As I was cleaning my room and doing a bit of laundry this morning, I found this on the floor.
It looks very much like the dogs have been in my room, which they have, but not like you think. You see, what you are looking at is not a pile of well placed poo, but a hair scrunchie, which for some reason, my dogs love to play with.
And as I thought about how funny a scrunchie looks lying on the floor like that, I was reminded of something my friend LaDonia said to me the other night in choir. She was telling her son that we should not do stuff at home that we wouldn't do in church.
We all have things in our lives, the not so pretty things, that the people around us don't see. I had a life size example of it over last weekend. My cousin came into town, and stayed at my house. I had the house pretty well picked up.

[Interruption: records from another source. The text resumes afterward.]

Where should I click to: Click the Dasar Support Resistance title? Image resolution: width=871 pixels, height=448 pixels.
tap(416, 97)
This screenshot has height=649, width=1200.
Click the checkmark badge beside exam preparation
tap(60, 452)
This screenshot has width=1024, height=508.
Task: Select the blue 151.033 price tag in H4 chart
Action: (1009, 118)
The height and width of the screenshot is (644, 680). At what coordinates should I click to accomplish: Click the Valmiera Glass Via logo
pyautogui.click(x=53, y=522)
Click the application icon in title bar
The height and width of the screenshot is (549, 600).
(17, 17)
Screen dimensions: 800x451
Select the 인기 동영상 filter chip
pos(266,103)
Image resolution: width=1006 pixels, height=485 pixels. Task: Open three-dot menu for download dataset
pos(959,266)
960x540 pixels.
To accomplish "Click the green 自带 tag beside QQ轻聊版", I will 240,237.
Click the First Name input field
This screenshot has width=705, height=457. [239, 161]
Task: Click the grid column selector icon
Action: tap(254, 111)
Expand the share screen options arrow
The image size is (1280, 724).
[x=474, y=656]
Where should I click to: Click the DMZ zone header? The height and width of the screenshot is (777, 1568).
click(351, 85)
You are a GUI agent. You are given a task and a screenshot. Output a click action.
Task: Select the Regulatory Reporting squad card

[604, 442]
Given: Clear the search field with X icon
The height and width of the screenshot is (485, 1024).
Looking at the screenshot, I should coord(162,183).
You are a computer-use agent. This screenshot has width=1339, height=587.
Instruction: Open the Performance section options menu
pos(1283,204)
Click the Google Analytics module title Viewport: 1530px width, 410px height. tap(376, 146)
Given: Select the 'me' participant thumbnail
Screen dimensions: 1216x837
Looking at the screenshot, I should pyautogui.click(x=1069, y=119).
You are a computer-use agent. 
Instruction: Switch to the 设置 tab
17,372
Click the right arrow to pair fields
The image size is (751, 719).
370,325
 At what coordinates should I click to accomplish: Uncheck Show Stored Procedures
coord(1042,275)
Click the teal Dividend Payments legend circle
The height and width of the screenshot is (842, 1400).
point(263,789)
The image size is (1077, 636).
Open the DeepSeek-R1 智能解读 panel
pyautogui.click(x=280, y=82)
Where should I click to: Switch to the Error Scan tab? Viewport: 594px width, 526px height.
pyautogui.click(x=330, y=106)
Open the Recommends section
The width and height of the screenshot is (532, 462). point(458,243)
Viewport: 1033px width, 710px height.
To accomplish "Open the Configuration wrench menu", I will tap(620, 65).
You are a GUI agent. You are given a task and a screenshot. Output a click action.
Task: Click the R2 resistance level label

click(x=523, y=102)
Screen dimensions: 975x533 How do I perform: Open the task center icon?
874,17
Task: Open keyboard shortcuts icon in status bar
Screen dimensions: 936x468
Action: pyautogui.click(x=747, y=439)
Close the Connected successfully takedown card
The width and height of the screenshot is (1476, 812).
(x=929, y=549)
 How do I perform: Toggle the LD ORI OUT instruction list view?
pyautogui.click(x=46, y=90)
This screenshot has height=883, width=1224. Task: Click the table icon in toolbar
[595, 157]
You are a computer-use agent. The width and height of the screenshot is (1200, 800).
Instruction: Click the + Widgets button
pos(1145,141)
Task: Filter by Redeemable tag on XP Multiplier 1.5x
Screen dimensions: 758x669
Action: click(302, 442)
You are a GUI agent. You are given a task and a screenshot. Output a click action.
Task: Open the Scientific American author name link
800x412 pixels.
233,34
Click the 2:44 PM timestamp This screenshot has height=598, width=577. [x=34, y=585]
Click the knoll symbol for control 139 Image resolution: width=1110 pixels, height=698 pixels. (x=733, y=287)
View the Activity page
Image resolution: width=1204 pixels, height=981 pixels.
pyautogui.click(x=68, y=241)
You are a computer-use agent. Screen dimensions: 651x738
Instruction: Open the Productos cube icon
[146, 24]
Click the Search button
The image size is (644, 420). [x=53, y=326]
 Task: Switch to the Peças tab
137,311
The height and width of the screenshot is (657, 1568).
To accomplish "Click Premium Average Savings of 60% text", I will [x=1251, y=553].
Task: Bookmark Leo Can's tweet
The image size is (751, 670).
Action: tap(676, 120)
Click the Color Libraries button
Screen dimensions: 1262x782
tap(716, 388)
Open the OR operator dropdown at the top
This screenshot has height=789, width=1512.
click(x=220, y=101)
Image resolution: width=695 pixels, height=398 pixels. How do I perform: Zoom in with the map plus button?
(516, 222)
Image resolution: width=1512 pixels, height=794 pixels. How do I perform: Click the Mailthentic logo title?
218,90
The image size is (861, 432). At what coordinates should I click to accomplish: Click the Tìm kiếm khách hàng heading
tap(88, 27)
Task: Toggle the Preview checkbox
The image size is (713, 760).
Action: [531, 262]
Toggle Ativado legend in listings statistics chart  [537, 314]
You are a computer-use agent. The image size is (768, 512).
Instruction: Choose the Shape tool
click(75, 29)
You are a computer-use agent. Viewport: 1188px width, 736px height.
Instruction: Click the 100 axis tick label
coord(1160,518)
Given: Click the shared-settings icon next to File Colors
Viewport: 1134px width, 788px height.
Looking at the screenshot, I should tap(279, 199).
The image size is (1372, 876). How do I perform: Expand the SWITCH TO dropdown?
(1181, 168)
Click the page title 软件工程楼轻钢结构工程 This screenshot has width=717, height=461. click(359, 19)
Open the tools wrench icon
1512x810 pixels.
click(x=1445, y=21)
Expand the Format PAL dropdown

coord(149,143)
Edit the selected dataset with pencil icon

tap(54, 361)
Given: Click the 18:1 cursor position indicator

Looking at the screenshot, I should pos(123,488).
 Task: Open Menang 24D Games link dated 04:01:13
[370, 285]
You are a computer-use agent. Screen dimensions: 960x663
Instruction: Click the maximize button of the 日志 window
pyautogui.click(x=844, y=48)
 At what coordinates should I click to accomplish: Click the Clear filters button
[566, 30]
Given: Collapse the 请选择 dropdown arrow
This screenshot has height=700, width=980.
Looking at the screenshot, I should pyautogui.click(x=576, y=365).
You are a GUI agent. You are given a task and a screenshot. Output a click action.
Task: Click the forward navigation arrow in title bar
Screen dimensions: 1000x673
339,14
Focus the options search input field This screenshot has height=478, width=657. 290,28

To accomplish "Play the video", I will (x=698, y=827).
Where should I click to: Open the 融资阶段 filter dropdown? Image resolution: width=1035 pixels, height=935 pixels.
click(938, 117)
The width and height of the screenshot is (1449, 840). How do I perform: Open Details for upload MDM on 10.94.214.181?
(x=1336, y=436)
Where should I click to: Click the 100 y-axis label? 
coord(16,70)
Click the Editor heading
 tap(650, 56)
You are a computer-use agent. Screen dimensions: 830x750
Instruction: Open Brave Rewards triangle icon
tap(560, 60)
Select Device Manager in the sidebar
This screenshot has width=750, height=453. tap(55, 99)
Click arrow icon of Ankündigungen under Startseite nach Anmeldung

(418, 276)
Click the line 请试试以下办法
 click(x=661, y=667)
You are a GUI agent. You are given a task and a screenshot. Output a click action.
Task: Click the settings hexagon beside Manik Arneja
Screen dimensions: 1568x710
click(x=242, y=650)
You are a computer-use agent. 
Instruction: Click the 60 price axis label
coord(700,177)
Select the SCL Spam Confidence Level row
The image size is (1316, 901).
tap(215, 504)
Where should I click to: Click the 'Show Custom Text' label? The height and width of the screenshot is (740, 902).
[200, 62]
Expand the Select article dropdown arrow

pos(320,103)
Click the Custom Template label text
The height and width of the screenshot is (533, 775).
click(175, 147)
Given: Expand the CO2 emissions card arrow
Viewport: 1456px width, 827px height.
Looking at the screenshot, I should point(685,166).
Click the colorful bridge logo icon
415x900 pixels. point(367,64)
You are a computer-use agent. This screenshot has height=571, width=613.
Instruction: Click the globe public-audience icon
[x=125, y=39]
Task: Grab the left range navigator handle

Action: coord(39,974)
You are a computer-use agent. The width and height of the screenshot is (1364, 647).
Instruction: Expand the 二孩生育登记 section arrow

The kids were little angels. They were respectful and kind. Considerate, even. They remembered their manners and their ma'ams and sirs. I was so proud.
But lurking behind my closed bedroom door was the truth. All of the laundry that was piled up, all of the things that needed put away, were in there. I wouldn't let my cousin in there, because my lack showed the moment you opened the door. (actually, you had to push on the door pretty hard to get past the stuff piled behind it.)
And the moment company was gone, and my children had been rewarded appropriately for their good behavior, the attitudes and disobedience returned.
I grew up in the land of make believe, so it comes naturally for me. Whenever someone from church came over, we had to scurry around and stash the ashtrays. (not that anyone could miss the smell ;-) And my best friend's daddy, who was a deacon, and at whose house I spent many a night, had a problem with pornography and ended up molesting his own daughter.
*Side note* This is the reason I do not let my kids "do" sleepovers. You think you know people, but do you really? I would rather have my kids miss out on a childhood pasttime, than risk having their innocence stolen.
But what came to me in the midst of the swirling thoughts was that I am not what I seem, either. I have said it before. I am a yeller. I have a temper, and when it flares, watch out. I don't think before I speak. Tact has never been a strong suit of mine.
Why is it, that when my kids do something thoughtless, that I fly off the handle, except when I'm in public. I have no problem stifling my reaction then. So I know I can do it. And, truth be told, after I give myself time to absorb the situation, I do deal with it more calmly. So I know in my head that if I would just stifle the reaction every time, process the facts, then deal with it, I would do less harm to my kids, who are so precious to me.